The first change that most people will notice is that in a portICA environment, the ICA listener stack is NOT always running. It only loads when the XenDesktop control server contacts the Citrix Desktop Service running on the workstation to let it know that it's about to send over a user connection. When that happens, the local Citrix ICA service fires up the ICA listener.
This is cool from a security standpoint, and can probably prevent certain DoS-style attacks that could happen in regular Windows XP or Vista remote desktop environments. But it also means that you can't just telnet to 1494 and look for that ICAICAICAICAICAICAICAICA response to know whether a host is online.
By the way, remember that portICA also supports Session Reliability via the Citrix CGP Service, so connection requests that come in via 1494 can then be handed over to the CGP-wrapped 2598, just like Presentation Server.
A few key differences between ICA on XenDesktop with PortICA and ICA on Presentation Server
As I wrote before, ICA on portICA is similar, but not quite the same, as ICA on Presentation Server. Let's look at a few more of those in depth.
First, let's revisit this whole "black screen at the console" thing. Some people have asked why Citrix didn't implement the ICA display as a "mirror driver" which would allow them to show the session at the console and the remote session. (If VNC can do it, why can't Citrix?) The problem with a mirror driver is that they remote session display must match the physical display. This is not so much of a problem in a virtual environment when you can make the "virtual" display on the VM host as big as you want, but how would you handle multiple monitors? (Can you imagine a VM Management Console with four monitors per VM?)
Since portICA is NOT Terminal Services, Citrix can do a lot of cool things with the way the display is remoted. Going back to the multiple monitor example, some VDI products that are remote desktop-based get around the multiple monitor session by creating a "super size" display that spans multiple physical client diplays. (You have two 1900x1200 displays at that client? Create a single host session with a resolution of 3800x1200 and then span that across the two client displays.)
The problem with this is that the host views this as one giant display. So now you have problems like your start bar going across both screens, and windows maximizing across both screens, and not being able to control what's displayed in each window separately, and dialog boxes popping up right in the center, with half on each display... I could go on and on (as many of you know)! Sure, most vendors work around this be writing all sorts of code and adding intelligence to try to make the host behave as "normally" as it should. But really the "single display stretching" is just a bad way of doing things.

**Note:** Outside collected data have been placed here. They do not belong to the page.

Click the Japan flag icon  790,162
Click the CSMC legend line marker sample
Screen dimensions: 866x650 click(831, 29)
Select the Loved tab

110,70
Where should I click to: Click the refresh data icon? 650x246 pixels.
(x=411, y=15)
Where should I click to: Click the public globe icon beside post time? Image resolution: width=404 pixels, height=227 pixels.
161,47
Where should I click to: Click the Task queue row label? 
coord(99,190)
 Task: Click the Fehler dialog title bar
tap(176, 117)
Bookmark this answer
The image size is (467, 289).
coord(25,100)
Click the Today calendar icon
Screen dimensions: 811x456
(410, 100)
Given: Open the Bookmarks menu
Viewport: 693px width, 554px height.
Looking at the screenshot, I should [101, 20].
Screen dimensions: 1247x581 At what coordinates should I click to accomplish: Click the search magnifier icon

n portICA, multiple monitors are remoted as actual multiple monitors. When an ICA session connects, the ICA Service creates actual (virtual) displays in the remote workstation host that match the physical displays on the client. Here's a photo (sorry for the blur) that shows a right-click | display properties window from a single portICA session spanning 8 monitors. Even though it's blurry, you can see that the remote windows host views this as 8 proper displays:
This means that you can move windows and maximize and minimize windows as you would expect to, as shown here. (Popups centered in their own displays, task bar only on one display, windows maximized in their own displays, etc.)
And maybe the best feature?
In Presentation Server, setting per-user timezones was a huge challenge. (The whole "session time versus machine time" thing.) In portICA this is simple: The Citrix ICA service can just change the timezone of the workstation! Done!